Several types of cancer metastasize to bone, according to Keller, but most of them tip the balance toward destruction – producing what scientists call osteolytic lesions, or holes in the bone. Prostate cancer is unique in its ability to trigger increased bone production, which creates what's called an osteoblastic lesion.

“In metastatic prostate cancer, we think that both processes are going on,” Keller says. “Our hypothesis is that prostate cancer cells first induce more bone resorption to help the invading cells become established in bone. But then there's a switch to increased bone production. Although we don't know the exact mechanism responsible for the switch, we know that it's related to the activity of Wnt proteins in prostate cancer cells.”

In the first phase of their research, U-M scientists measured the amount of Wnt protein in cells from normal human prostate tissue, localized prostate cancer and metastatic prostate cancer cells. Using the same cell lines, they also looked for the presence of a protein called DKK-1, which is known to inhibit Wnt activity. They discovered that the amounts of Wnt and DKK-1 protein present in human prostate cells varied inversely with the developmental stage of prostate cancer.

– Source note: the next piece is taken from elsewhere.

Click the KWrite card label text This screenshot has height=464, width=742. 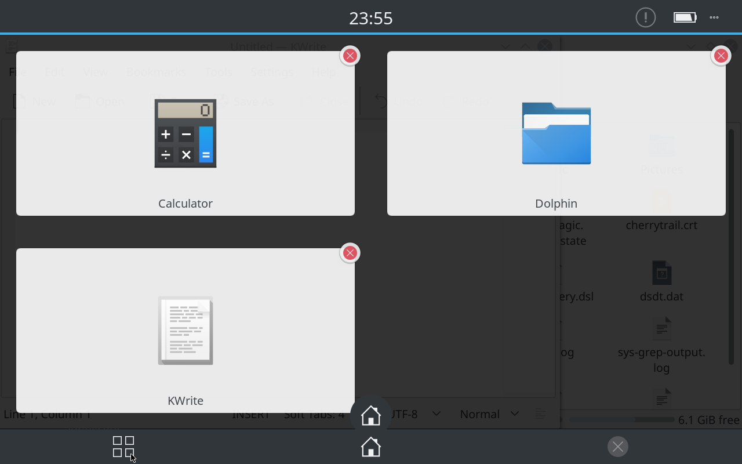[186, 401]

To test their hypothesis, U-M scientists injected human prostate cancer cells into the tibias, or long leg bones, of one group of immune-deficient mice. Twelve weeks later, U-M researchers removed and examined bone tumors from the mice. They found that these mice produced tumors with a dense overgrowth of bone. A second group of mice, injected with prostate cancer cells made to express the Wnt inhibitor, DKK-1, developed highly osteolytic tumor lesions, which destroyed most of the bone.

In previous research, the U-M team found that preventing the osteolytic changes associated with bone resorption also prevented prostate cancer from establishing itself in bone. By learning how DKK-1 blocks Wnt's signal to prostate cancer cells, they hope to learn how to control physical changes in bone that encourage the development of metastatic tumors.

In future research, U-M scientists will try to identify which of the nearly 20 known Wnt proteins is involved in bone changes associated with metastatic prostate cancer.